The data –
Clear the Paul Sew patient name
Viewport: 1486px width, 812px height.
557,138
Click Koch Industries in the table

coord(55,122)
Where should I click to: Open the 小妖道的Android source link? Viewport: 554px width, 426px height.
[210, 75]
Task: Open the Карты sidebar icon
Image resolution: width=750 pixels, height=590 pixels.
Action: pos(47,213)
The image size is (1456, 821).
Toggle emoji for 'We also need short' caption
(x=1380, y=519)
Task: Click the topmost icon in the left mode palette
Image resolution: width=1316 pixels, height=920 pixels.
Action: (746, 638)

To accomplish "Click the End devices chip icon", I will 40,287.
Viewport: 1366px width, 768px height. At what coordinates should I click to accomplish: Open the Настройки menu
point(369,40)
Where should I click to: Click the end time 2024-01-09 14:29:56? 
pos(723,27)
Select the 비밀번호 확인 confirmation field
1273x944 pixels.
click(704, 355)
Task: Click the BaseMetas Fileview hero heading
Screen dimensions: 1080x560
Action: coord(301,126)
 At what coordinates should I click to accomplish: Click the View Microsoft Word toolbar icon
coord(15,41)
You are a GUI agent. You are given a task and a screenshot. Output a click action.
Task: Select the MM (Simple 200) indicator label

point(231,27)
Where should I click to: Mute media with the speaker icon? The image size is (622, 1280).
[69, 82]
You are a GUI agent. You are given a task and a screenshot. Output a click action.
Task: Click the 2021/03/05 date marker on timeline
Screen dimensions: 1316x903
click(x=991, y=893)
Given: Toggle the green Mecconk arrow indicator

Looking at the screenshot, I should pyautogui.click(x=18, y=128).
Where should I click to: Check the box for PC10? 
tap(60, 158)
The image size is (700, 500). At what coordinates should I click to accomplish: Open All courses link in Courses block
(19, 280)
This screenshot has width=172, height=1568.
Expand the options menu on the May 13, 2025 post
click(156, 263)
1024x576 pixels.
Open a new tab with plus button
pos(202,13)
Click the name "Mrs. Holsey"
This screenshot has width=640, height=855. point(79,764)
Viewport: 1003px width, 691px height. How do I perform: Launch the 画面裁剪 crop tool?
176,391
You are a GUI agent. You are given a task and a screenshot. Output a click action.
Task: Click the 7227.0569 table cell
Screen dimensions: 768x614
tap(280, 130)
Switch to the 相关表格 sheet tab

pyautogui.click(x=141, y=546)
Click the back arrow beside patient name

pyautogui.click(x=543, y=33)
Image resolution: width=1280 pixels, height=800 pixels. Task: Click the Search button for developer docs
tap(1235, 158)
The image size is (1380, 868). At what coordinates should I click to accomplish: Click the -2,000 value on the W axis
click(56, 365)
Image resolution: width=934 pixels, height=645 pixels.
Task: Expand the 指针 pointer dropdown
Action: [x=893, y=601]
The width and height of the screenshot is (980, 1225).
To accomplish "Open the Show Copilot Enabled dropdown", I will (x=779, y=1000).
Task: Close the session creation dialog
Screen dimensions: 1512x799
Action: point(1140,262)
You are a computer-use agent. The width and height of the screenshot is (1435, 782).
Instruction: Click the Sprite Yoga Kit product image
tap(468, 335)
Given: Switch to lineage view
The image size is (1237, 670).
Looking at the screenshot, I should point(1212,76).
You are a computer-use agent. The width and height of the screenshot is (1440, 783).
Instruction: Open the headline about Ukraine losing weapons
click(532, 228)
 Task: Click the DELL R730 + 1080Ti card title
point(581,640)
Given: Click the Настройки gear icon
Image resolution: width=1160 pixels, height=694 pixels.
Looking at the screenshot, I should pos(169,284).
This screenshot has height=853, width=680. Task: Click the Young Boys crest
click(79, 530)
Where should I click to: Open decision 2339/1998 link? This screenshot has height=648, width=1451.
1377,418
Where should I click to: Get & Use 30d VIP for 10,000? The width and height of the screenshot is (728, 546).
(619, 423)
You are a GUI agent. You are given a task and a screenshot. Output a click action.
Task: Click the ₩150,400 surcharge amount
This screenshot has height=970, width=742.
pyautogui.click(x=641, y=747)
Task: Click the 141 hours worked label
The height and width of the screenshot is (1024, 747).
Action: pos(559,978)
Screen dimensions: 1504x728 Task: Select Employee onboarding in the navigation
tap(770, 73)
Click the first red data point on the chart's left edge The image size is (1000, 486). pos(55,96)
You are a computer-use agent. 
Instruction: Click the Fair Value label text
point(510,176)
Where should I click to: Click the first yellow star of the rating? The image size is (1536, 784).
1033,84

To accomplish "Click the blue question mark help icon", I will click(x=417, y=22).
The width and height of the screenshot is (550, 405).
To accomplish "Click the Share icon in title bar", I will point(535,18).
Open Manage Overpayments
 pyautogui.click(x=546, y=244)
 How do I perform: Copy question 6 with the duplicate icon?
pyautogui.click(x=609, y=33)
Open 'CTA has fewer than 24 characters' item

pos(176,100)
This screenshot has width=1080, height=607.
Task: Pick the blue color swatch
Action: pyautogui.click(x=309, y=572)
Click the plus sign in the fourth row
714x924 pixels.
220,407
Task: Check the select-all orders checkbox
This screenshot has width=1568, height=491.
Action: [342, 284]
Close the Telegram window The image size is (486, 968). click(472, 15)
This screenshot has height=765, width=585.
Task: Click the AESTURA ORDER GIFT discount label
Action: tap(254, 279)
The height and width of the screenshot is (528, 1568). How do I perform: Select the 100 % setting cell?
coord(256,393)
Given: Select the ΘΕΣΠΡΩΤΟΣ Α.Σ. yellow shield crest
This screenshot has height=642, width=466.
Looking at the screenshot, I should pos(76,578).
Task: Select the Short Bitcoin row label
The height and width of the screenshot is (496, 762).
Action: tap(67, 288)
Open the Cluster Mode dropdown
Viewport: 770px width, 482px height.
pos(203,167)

Exercise aim –
After reading through the material, print all of it again exactly.

Result –
Clear the Paul Sew patient name
Viewport: 1486px width, 812px height.
557,138
Click Koch Industries in the table

coord(55,122)
Where should I click to: Open the 小妖道的Android source link? Viewport: 554px width, 426px height.
[210, 75]
Task: Open the Карты sidebar icon
Image resolution: width=750 pixels, height=590 pixels.
Action: pos(47,213)
The image size is (1456, 821).
Toggle emoji for 'We also need short' caption
(x=1380, y=519)
Task: Click the topmost icon in the left mode palette
Image resolution: width=1316 pixels, height=920 pixels.
Action: (746, 638)

To accomplish "Click the End devices chip icon", I will 40,287.
Viewport: 1366px width, 768px height. At what coordinates should I click to accomplish: Open the Настройки menu
point(369,40)
Where should I click to: Click the end time 2024-01-09 14:29:56? 
pos(723,27)
Select the 비밀번호 확인 confirmation field
1273x944 pixels.
click(704, 355)
Task: Click the BaseMetas Fileview hero heading
Screen dimensions: 1080x560
Action: coord(301,126)
 At what coordinates should I click to accomplish: Click the View Microsoft Word toolbar icon
coord(15,41)
You are a GUI agent. You are given a task and a screenshot. Output a click action.
Task: Select the MM (Simple 200) indicator label

point(231,27)
Where should I click to: Mute media with the speaker icon? The image size is (622, 1280).
[69, 82]
You are a GUI agent. You are given a task and a screenshot. Output a click action.
Task: Click the 2021/03/05 date marker on timeline
Screen dimensions: 1316x903
click(x=991, y=893)
Given: Toggle the green Mecconk arrow indicator

Looking at the screenshot, I should pyautogui.click(x=18, y=128).
Where should I click to: Check the box for PC10? 
tap(60, 158)
The image size is (700, 500). At what coordinates should I click to accomplish: Open All courses link in Courses block
(19, 280)
This screenshot has width=172, height=1568.
Expand the options menu on the May 13, 2025 post
click(156, 263)
1024x576 pixels.
Open a new tab with plus button
pos(202,13)
Click the name "Mrs. Holsey"
This screenshot has width=640, height=855. point(79,764)
Viewport: 1003px width, 691px height. How do I perform: Launch the 画面裁剪 crop tool?
176,391
You are a GUI agent. You are given a task and a screenshot. Output a click action.
Task: Click the 7227.0569 table cell
Screen dimensions: 768x614
tap(280, 130)
Switch to the 相关表格 sheet tab

pyautogui.click(x=141, y=546)
Click the back arrow beside patient name

pyautogui.click(x=543, y=33)
Image resolution: width=1280 pixels, height=800 pixels. Task: Click the Search button for developer docs
tap(1235, 158)
The image size is (1380, 868). At what coordinates should I click to accomplish: Click the -2,000 value on the W axis
click(56, 365)
Image resolution: width=934 pixels, height=645 pixels.
Task: Expand the 指针 pointer dropdown
Action: [x=893, y=601]
The width and height of the screenshot is (980, 1225).
To accomplish "Open the Show Copilot Enabled dropdown", I will (x=779, y=1000).
Task: Close the session creation dialog
Screen dimensions: 1512x799
Action: point(1140,262)
You are a computer-use agent. The width and height of the screenshot is (1435, 782).
Instruction: Click the Sprite Yoga Kit product image
tap(468, 335)
Given: Switch to lineage view
The image size is (1237, 670).
Looking at the screenshot, I should point(1212,76).
You are a computer-use agent. The width and height of the screenshot is (1440, 783).
Instruction: Open the headline about Ukraine losing weapons
click(532, 228)
 Task: Click the DELL R730 + 1080Ti card title
point(581,640)
Given: Click the Настройки gear icon
Image resolution: width=1160 pixels, height=694 pixels.
Looking at the screenshot, I should pos(169,284).
This screenshot has height=853, width=680. Task: Click the Young Boys crest
click(79, 530)
Where should I click to: Open decision 2339/1998 link? This screenshot has height=648, width=1451.
1377,418
Where should I click to: Get & Use 30d VIP for 10,000? The width and height of the screenshot is (728, 546).
(619, 423)
You are a GUI agent. You are given a task and a screenshot. Output a click action.
Task: Click the ₩150,400 surcharge amount
This screenshot has height=970, width=742.
pyautogui.click(x=641, y=747)
Task: Click the 141 hours worked label
The height and width of the screenshot is (1024, 747).
Action: pos(559,978)
Screen dimensions: 1504x728 Task: Select Employee onboarding in the navigation
tap(770, 73)
Click the first red data point on the chart's left edge The image size is (1000, 486). pos(55,96)
You are a computer-use agent. 
Instruction: Click the Fair Value label text
point(510,176)
Where should I click to: Click the first yellow star of the rating? The image size is (1536, 784).
1033,84

To accomplish "Click the blue question mark help icon", I will click(x=417, y=22).
The width and height of the screenshot is (550, 405).
To accomplish "Click the Share icon in title bar", I will point(535,18).
Open Manage Overpayments
 pyautogui.click(x=546, y=244)
 How do I perform: Copy question 6 with the duplicate icon?
pyautogui.click(x=609, y=33)
Open 'CTA has fewer than 24 characters' item

pos(176,100)
This screenshot has width=1080, height=607.
Task: Pick the blue color swatch
Action: pyautogui.click(x=309, y=572)
Click the plus sign in the fourth row
714x924 pixels.
220,407
Task: Check the select-all orders checkbox
This screenshot has width=1568, height=491.
Action: [342, 284]
Close the Telegram window The image size is (486, 968). click(472, 15)
This screenshot has height=765, width=585.
Task: Click the AESTURA ORDER GIFT discount label
Action: tap(254, 279)
The height and width of the screenshot is (528, 1568). How do I perform: Select the 100 % setting cell?
coord(256,393)
Given: Select the ΘΕΣΠΡΩΤΟΣ Α.Σ. yellow shield crest
This screenshot has height=642, width=466.
Looking at the screenshot, I should pos(76,578).
Task: Select the Short Bitcoin row label
The height and width of the screenshot is (496, 762).
Action: tap(67, 288)
Open the Cluster Mode dropdown
Viewport: 770px width, 482px height.
pos(203,167)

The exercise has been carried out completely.